D&D: You know... for kids!

"Let's be friends!" 
A couple weeks ago, Wizards of the Coast uploaded a new Monster Slayers PDF. Monster Slayers is an attempt to create a simplified set of rules for younger kids to grasp the basic D&D (pun unintended) mechanics.

Wizards originally created Monster Slayers: Heroes of Hesiod for Fourth Edition D&D and revised it slightly (as in, not very much at all) for Fifth Edition with Monster Slayers: Champion of the Elements.

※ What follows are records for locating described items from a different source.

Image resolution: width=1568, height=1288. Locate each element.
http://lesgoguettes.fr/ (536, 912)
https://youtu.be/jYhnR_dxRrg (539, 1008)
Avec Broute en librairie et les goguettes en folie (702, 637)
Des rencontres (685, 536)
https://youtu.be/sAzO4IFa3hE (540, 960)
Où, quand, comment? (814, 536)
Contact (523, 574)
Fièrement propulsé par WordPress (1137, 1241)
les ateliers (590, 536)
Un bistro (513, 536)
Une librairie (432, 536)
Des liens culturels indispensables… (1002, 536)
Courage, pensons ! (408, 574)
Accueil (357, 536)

The two systems are basically the same and only differ in the monster stats provided. The premise is fairly simple. Each kid in your group picks from several pre-generated characters that consist of typical base classes, Fighter, Rogue, Magic-User Wizard... etc. Each character has a single "normal" weapon attack and a "special" attack that may be used in specific tactical circumstances (like ganging up on a monster). Weapons do 1 point of damage unless there is a critical hit.

From a mechanics standpoint, Wizards does a fairly good job of simplifying. There are no attributes/bonuses. There are no skills. Just AC, Hit Points, Speed (in squares) and attacks. The weapon or special attack already has the bonus added to the die roll in its explanation.

"I just wanna cuddle!"
Where Monster Slayers completely falls down is in the scenario. It's basically, "Look, kids! There's a monster! SLAY IT!!!"

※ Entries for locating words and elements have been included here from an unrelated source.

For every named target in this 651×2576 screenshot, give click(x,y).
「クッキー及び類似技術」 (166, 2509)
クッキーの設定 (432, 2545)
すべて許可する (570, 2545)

Seriously. That's the scenario for both PDFs. In the original, the "Heroes" are sent into an arena to kill the cutest, most cuddly looking monsters in existence. In the second, they are... wait for it... sent into an arena to kill some slightly less cuddly looking monsters. I guess the art director figured out that maybe the kids felt bad murdering huggable monsters.

Exploration?  Social interaction?  F@#% that noise.

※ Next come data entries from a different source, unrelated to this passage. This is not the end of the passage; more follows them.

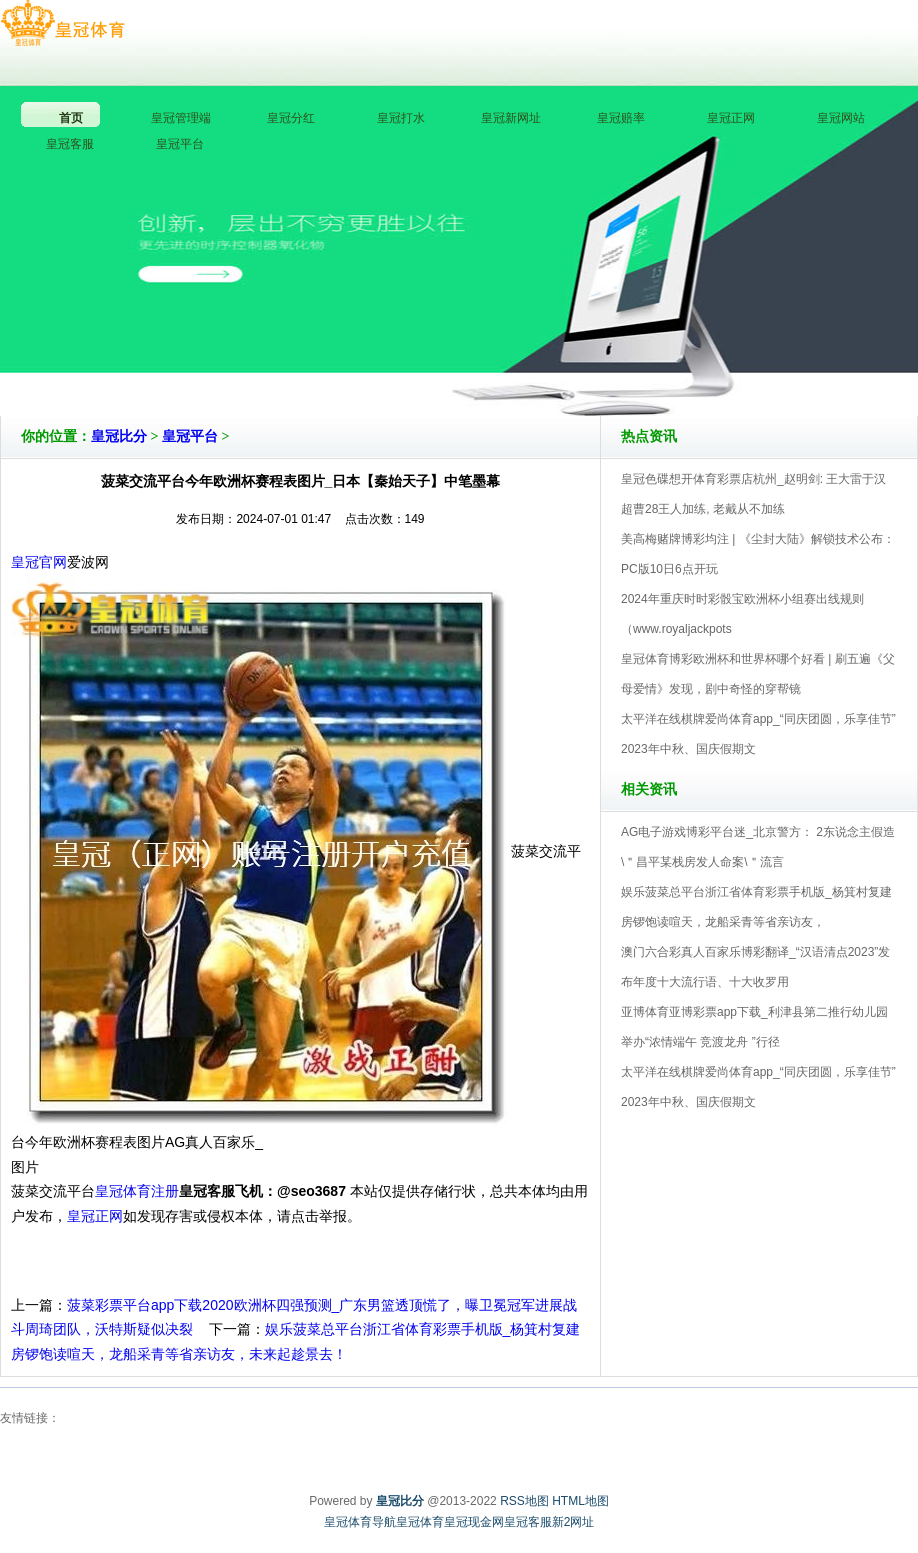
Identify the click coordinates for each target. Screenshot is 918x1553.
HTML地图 (580, 1501)
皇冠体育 (420, 1522)
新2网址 (573, 1522)
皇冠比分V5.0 (546, 359)
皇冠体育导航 (360, 1522)
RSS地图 (524, 1501)
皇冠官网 (39, 562)
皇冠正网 (95, 1216)
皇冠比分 (119, 436)
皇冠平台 (190, 436)
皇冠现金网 (474, 1522)
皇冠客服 (528, 1522)
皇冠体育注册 (137, 1191)
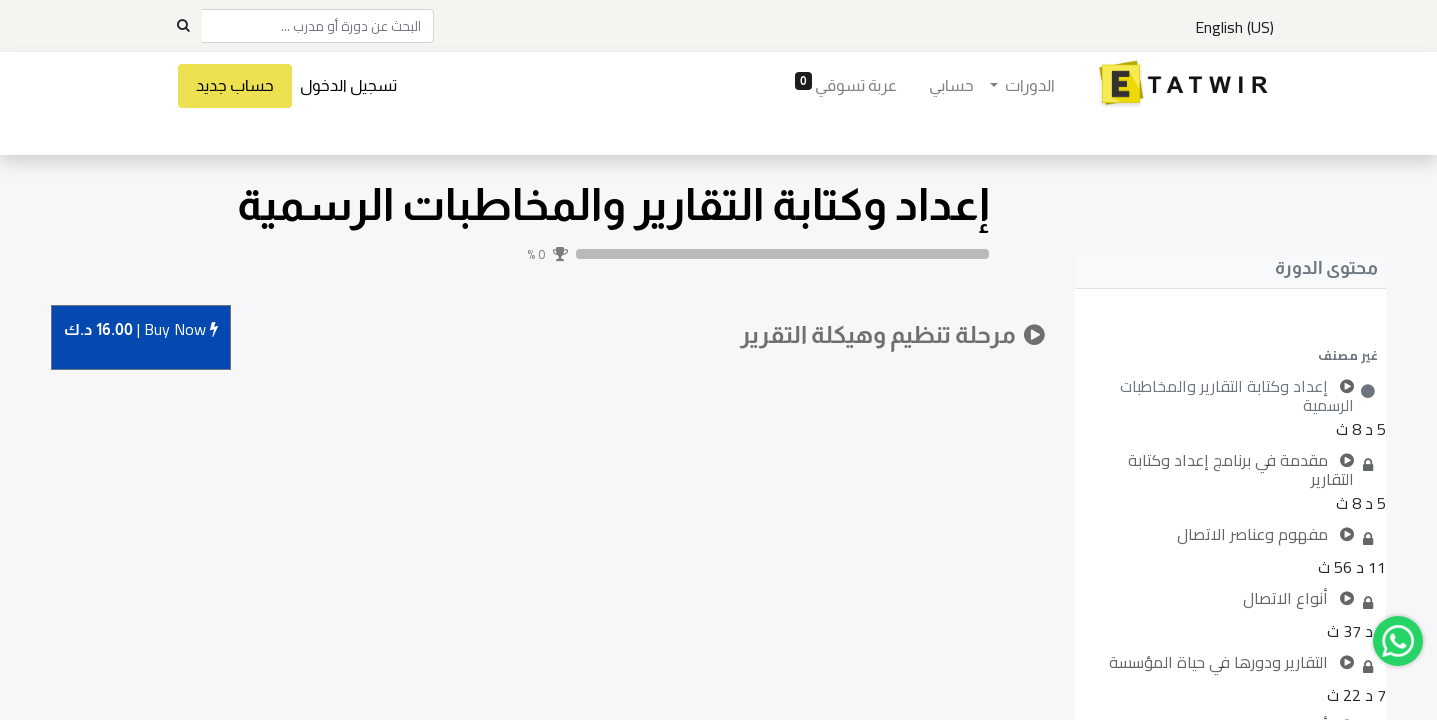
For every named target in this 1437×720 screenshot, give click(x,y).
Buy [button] (141, 330)
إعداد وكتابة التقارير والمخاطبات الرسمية (613, 204)
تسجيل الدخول (350, 85)
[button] (1230, 355)
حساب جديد (237, 85)
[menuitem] (949, 86)
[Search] (183, 26)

Let's murder some Pillow Pets!

This is a monster (pun intended) of a missed opportunity. Wizards had the chance to write up a simple scenario that could have elicited some rudimentary role-playing from children... Such as a mystery scenario with perhaps a couple NPCs, a puzzle encounter and a combat or two.

But no, it's a just 4 combats. In a row. With no story or motivation other than "We like to murderize things."

This is not how to teach role-playing to kids. This is Murder-Hobos for Kids.